Datas de Estreia: Nota:
Brasil Exterior Crítico Usuários
21/06/2018 26/05/2017 3 / 5 5 / 5
Distribuidora
California Filmes
Duração do filme
107 minuto(s)

O Amante Duplo
L'amant double

Dirigido por François Ozon. Roteiro de François Ozon e Philippe Piazzo. Com: Marine Vacth, Jérémie Renier, Jacqueline Bisset, Myriam Boyer, Dominique Reymond.

Eu detesto cotações – as infames “estrelinhas”. Além de achar ofensivo reduzir uma obra a um número, este é o único elemento que considero completamente subjetivo na crítica cinematográfica. Posso usar conceitos extraídos de princípios teóricos, estéticos e de linguagem para embasar um argumento, mas como posso justificar a diferença entre um filme 3 ou 4 estrelas? Além disso, há obras que provocam reações ainda mais complexas e que desafiam totalmente uma cotação ou mesmo a distinção entre o “aprovado” e o “reprovado”. Um caso que ilustra bem esta complexidade é O Amante Duplo, novo trabalho do cineasta François Ozon, pois posso afirmar com convicção que gosto e não gosto do filme – ao mesmo tempo.
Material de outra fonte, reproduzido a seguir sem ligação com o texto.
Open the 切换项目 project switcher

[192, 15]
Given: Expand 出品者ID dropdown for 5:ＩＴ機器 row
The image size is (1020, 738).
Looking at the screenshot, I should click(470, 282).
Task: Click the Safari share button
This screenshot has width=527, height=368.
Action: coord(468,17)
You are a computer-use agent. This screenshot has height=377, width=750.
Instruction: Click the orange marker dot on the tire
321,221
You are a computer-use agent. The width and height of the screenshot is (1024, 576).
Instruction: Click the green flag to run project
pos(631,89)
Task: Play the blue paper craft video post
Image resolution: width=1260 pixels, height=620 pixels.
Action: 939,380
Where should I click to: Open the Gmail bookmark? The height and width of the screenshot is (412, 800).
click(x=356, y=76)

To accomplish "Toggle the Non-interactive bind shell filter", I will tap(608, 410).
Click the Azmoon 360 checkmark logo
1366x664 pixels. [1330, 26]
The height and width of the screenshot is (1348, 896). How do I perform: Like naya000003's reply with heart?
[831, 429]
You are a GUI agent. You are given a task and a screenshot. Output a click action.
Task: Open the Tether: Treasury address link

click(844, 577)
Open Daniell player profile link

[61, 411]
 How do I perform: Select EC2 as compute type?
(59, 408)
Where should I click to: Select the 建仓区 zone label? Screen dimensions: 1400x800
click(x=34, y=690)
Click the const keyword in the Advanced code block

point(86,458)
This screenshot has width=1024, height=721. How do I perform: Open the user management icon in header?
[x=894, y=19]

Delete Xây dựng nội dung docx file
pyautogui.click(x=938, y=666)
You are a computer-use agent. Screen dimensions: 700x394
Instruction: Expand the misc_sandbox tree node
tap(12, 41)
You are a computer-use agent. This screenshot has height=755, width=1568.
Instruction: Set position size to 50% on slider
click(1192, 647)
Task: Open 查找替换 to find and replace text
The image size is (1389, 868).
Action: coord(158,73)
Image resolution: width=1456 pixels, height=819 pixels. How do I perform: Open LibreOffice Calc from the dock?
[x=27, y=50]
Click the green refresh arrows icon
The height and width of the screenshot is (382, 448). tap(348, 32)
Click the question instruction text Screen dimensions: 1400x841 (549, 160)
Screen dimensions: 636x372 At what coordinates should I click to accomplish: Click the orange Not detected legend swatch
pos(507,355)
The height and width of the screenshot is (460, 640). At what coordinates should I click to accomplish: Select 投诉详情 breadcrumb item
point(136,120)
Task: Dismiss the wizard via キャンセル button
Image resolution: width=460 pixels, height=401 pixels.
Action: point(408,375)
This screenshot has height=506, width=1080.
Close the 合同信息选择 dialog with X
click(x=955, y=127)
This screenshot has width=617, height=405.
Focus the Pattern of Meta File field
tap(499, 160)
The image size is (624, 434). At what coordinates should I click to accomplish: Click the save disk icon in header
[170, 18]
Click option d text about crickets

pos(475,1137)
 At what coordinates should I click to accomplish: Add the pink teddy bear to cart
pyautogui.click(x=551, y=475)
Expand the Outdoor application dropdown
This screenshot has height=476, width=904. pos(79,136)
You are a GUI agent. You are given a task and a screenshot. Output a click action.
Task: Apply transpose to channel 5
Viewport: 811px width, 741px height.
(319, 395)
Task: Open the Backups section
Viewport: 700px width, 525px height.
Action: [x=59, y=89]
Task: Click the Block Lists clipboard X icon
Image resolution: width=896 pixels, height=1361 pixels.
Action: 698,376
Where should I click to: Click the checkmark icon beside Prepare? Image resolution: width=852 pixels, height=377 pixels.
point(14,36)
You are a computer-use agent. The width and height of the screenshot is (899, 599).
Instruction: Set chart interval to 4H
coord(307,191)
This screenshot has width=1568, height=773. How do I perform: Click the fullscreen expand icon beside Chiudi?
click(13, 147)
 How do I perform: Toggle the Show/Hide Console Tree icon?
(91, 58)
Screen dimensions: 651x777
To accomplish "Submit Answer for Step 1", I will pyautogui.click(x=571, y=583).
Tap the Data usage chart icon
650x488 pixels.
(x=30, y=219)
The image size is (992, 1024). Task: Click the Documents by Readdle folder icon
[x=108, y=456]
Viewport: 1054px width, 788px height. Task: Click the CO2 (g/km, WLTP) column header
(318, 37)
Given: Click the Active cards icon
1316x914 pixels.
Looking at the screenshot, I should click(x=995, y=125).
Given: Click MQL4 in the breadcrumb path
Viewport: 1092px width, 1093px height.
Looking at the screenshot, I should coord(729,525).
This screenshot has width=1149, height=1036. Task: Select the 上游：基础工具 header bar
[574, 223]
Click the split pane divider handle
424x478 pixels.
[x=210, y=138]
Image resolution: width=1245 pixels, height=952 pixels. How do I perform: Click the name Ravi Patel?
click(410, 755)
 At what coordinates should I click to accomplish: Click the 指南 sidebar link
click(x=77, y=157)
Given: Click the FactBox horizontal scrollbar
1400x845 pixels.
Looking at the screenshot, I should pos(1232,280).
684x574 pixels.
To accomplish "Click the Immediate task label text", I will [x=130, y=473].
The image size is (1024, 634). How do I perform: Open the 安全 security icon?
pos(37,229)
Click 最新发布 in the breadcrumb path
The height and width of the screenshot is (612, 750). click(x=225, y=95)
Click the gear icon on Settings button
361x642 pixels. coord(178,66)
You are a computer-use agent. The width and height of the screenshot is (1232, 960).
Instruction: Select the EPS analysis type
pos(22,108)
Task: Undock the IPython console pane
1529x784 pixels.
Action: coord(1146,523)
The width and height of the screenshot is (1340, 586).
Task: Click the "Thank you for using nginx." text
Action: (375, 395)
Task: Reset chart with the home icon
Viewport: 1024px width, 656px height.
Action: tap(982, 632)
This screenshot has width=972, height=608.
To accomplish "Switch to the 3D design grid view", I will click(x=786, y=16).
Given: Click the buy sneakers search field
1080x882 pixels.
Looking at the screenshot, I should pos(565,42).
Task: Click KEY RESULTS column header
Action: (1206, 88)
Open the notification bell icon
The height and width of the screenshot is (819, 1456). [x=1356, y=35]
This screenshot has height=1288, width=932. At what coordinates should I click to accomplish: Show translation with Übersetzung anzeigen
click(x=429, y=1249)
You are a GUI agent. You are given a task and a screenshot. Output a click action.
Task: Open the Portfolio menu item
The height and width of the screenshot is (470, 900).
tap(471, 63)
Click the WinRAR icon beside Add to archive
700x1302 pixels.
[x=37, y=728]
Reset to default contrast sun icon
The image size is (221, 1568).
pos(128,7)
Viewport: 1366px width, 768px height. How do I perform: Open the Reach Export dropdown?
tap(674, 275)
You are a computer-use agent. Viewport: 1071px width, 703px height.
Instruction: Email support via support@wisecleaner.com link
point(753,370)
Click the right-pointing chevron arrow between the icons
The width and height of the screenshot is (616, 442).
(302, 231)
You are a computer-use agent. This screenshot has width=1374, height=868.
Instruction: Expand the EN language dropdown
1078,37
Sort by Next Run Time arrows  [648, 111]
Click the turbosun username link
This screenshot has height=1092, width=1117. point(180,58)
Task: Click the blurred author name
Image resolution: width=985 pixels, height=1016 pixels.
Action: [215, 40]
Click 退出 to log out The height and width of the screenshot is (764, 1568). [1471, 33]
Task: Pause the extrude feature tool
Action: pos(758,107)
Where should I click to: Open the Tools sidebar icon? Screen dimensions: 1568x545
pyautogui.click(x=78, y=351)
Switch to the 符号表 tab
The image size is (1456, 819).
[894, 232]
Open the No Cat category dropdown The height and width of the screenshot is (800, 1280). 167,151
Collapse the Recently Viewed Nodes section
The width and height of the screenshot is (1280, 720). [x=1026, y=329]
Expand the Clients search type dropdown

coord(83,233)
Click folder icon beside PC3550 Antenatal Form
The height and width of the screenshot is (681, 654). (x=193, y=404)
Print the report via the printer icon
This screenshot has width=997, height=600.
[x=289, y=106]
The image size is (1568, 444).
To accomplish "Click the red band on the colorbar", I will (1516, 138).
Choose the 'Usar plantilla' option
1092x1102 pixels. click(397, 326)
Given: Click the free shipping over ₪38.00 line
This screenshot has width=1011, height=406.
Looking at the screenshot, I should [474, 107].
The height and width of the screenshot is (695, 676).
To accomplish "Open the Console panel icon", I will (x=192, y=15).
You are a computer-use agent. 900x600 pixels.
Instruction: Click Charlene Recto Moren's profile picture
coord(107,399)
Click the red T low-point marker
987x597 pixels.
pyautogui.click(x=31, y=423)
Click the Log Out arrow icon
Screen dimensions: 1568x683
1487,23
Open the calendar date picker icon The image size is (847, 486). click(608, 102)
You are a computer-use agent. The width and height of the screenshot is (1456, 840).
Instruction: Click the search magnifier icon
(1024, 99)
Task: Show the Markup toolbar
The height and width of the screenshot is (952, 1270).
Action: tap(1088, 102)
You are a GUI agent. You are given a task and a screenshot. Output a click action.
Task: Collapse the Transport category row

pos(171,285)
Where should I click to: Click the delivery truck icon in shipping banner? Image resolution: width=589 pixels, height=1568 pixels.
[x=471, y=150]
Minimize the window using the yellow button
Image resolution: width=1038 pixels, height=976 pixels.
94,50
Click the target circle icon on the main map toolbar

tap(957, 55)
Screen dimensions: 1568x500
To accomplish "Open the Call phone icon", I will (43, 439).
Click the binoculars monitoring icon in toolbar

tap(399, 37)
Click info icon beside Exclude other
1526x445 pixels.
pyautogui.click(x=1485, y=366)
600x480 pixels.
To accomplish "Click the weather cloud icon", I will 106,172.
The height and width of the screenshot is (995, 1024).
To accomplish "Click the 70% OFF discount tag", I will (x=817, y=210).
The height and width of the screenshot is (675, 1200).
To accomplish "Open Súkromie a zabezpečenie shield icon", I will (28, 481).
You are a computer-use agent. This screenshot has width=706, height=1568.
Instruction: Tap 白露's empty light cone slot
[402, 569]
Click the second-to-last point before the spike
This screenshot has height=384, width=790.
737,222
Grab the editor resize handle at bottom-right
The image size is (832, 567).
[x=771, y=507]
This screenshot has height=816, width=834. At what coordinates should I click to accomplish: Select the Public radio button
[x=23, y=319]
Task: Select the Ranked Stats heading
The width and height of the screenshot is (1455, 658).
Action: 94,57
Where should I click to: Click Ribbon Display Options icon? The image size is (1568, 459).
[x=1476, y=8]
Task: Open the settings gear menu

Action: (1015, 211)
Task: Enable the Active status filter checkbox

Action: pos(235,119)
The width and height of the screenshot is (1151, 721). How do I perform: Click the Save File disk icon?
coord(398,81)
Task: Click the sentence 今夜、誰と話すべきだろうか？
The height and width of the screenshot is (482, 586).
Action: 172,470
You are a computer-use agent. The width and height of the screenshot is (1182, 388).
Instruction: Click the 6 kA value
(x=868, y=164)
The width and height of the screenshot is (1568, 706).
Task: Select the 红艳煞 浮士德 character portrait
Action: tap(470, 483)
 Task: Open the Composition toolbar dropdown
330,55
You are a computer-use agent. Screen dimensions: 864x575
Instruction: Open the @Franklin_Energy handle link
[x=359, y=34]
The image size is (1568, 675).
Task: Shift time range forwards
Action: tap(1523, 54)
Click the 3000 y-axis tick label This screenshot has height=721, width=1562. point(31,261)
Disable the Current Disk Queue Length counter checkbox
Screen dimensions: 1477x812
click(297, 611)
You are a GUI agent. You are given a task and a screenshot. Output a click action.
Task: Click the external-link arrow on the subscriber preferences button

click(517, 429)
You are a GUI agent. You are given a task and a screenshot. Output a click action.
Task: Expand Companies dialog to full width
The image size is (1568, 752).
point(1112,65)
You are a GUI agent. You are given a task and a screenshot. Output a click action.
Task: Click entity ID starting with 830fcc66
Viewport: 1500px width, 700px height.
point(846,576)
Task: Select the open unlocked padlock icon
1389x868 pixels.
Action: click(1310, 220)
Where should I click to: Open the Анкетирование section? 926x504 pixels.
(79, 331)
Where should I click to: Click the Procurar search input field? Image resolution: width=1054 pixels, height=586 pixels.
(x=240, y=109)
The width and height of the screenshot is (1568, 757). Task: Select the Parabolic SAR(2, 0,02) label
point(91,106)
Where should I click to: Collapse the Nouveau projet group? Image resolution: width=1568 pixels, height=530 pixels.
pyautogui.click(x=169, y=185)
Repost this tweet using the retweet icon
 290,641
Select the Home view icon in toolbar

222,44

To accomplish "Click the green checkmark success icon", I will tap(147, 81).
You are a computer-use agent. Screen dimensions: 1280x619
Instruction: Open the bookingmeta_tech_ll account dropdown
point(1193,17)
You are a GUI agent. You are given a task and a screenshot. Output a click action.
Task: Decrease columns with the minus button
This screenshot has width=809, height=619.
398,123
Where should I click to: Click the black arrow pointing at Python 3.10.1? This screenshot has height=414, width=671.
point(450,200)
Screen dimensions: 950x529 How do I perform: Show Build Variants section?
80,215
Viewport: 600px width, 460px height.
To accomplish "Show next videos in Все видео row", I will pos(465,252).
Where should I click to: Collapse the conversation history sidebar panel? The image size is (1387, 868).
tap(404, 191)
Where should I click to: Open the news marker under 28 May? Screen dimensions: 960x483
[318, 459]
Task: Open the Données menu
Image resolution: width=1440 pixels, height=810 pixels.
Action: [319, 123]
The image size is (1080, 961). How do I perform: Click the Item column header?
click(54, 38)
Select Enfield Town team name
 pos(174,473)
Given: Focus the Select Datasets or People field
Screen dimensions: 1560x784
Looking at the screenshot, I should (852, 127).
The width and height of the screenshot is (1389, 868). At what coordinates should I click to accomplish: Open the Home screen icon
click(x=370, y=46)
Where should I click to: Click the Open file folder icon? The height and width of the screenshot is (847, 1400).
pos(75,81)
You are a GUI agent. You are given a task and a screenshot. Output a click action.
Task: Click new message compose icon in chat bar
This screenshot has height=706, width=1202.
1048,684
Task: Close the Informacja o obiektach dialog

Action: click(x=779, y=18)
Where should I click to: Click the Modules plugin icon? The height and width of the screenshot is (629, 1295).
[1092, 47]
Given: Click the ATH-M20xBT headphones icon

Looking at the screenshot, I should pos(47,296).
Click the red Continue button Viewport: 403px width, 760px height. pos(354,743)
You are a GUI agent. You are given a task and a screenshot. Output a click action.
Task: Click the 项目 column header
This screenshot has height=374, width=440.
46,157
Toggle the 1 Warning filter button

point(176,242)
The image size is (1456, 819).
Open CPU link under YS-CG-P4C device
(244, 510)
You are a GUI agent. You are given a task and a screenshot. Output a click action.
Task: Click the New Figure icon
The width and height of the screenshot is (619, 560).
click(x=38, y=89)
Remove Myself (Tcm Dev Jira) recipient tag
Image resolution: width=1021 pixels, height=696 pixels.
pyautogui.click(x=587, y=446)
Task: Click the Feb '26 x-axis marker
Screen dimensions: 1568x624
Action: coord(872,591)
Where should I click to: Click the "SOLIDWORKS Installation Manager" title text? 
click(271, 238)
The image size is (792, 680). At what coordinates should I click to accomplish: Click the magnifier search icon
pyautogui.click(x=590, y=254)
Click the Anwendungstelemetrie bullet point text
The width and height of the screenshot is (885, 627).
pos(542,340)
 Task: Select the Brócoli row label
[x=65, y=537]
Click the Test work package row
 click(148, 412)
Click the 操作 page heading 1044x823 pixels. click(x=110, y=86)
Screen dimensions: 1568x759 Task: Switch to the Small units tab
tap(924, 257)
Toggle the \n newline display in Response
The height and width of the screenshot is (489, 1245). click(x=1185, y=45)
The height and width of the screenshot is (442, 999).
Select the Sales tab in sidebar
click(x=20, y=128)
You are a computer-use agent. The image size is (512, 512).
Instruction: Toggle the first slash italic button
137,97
Parece impossível, mas não é: O Amante Duplo é um longa que oferece interpretações (e, consequentemente, inspira reações) diametralmente opostas dependendo do que o espectador julga como sendo sua proposta: se o filme reconhece os clichês e convenções que emprega, mas os utiliza com o objetivo de se divertir com eles e consigo mesmo, é maravilhoso; se os inclui na narrativa por achar que funcionam, levando-se a sério, é um fracasso colossal. Aliás, mesmo que ele não esteja sendo irônico, é legítimo apreciá-lo como exercício de estilo enquanto rejeitamos este mesmo estilo como sendo de uma risível sexualidade kitsch.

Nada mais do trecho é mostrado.